Word and element location data

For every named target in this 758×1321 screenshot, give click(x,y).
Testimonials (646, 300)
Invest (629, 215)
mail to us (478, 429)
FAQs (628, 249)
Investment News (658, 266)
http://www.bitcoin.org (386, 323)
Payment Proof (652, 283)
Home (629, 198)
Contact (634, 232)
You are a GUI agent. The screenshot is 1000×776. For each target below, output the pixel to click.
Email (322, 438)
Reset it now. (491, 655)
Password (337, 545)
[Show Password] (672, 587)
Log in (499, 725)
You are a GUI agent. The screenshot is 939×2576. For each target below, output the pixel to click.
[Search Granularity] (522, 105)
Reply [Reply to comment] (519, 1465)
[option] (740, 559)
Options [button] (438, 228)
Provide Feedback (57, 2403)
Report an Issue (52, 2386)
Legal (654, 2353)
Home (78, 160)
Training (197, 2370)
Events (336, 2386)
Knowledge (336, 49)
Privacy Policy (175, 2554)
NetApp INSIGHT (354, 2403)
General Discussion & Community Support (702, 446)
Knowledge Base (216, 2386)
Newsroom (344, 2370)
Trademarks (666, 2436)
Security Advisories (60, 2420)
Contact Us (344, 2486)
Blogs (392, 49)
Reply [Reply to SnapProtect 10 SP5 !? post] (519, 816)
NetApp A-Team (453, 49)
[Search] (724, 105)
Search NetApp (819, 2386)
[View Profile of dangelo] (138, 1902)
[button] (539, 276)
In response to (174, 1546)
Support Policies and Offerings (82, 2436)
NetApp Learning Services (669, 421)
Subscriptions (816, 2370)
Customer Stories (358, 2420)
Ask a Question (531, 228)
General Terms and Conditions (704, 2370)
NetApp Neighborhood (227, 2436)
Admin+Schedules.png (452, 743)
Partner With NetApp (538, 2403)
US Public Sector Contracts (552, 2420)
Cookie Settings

_To do_:
Rewrite all the records above, changing "GUI agent" to "interface agent" everywhere it occurs and leaving everything else as it is.

_Answer below_:
For every named target in this 758×1321 screenshot, give click(x,y).
Testimonials (646, 300)
Invest (629, 215)
mail to us (478, 429)
FAQs (628, 249)
Investment News (658, 266)
http://www.bitcoin.org (386, 323)
Payment Proof (652, 283)
Home (629, 198)
Contact (634, 232)
You are a interface agent. The screenshot is 1000×776. For each target below, output the pixel to click.
Email (322, 438)
Reset it now. (491, 655)
Password (337, 545)
[Show Password] (672, 587)
Log in (499, 725)
You are a interface agent. The screenshot is 939×2576. For each target below, output the pixel to click.
[Search Granularity] (522, 105)
Reply [Reply to comment] (519, 1465)
[option] (740, 559)
Options [button] (438, 228)
Provide Feedback (57, 2403)
Report an Issue (52, 2386)
Legal (654, 2353)
Home (78, 160)
Training (197, 2370)
Events (336, 2386)
Knowledge (336, 49)
Privacy Policy (175, 2554)
NetApp INSIGHT (354, 2403)
General Discussion & Community Support (702, 446)
Knowledge Base (216, 2386)
Newsroom (344, 2370)
Trademarks (666, 2436)
Security Advisories (60, 2420)
Contact Us (344, 2486)
Blogs (392, 49)
Reply [Reply to SnapProtect 10 SP5 !? post] (519, 816)
NetApp A-Team (453, 49)
[Search] (724, 105)
Search NetApp (819, 2386)
[View Profile of dangelo] (138, 1902)
[button] (539, 276)
In response to (174, 1546)
Support Policies and Offerings (82, 2436)
NetApp Learning Services (669, 421)
Subscriptions (816, 2370)
Customer Stories (358, 2420)
Ask a Question (531, 228)
General Terms and Conditions (704, 2370)
NetApp Neighborhood (227, 2436)
Admin+Schedules.png (452, 743)
Partner With NetApp (538, 2403)
US Public Sector Contracts (552, 2420)
Cookie Settings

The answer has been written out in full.